Le pendant de ça, c’est que l’utilisateur redimensionne lui même les interfaces utilisateurs. Oubliez ici le navigateur en plein écran : il prend par exemple la moitié de l’écran en largeur et toute sa hauteur pendant qu’à côté,l’affichage est découpé entre l’éditeur de texte et le terminal.

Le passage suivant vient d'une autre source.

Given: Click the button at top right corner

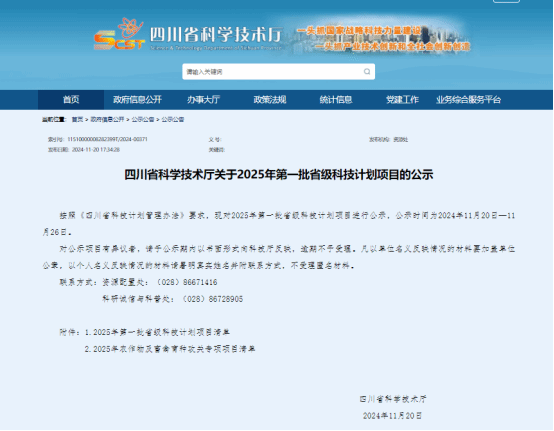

Mais tout est possible : on peut très bien avoir plusieurs fenêtre navigateur mise les unes à côté des autres, redimensionnées pour être toutes affichées sur la même largeur et d’autres applicatons en dessous.

Plus que sur un écran de taille standard où les applications sont généralement affichées en plein écran, ici on peut vraiment avoir toutes les configurations possibles et donc toutes les tailles de navigateur possible, selon comment l’utilisateur le redimensionne.

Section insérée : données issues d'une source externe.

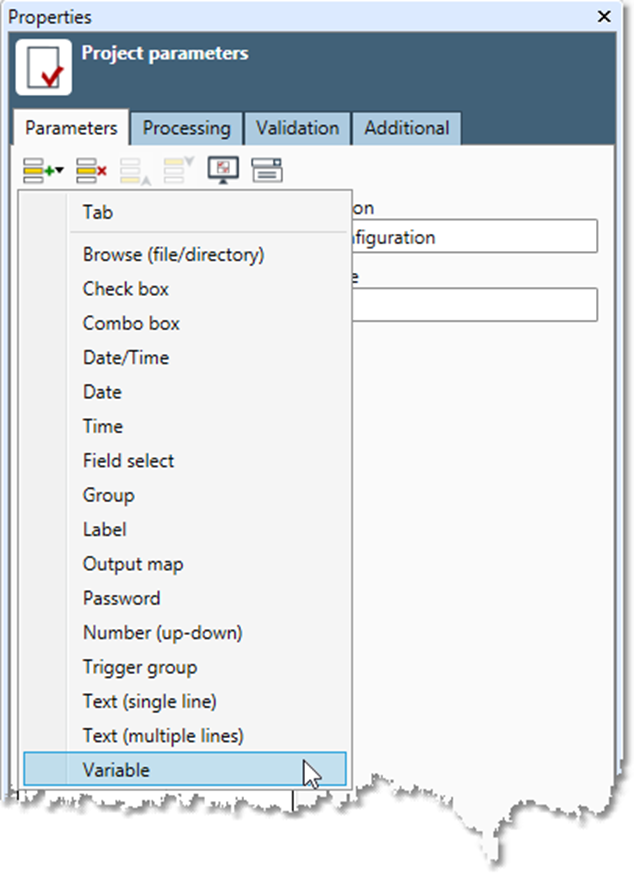634x875 pixels.
Task: Switch to the Processing tab
Action: click(x=186, y=128)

Personnellement, j’ai vu une équipe de développeur qui avait ce type d’écran (et en était très content) et une équipe de support réseaux et télécoms : un écran aussi grand leur permettait d’avoir tous leurs indicateurs et graphiques de suivi des serveurs à un endroit et pouvait afficher plus facilement l’un deux en plein écran en cas de soucis. Je me doute que ce genre d’écran doit être utilisé ailleurs (peut-être pour des stats pour des call centers ?)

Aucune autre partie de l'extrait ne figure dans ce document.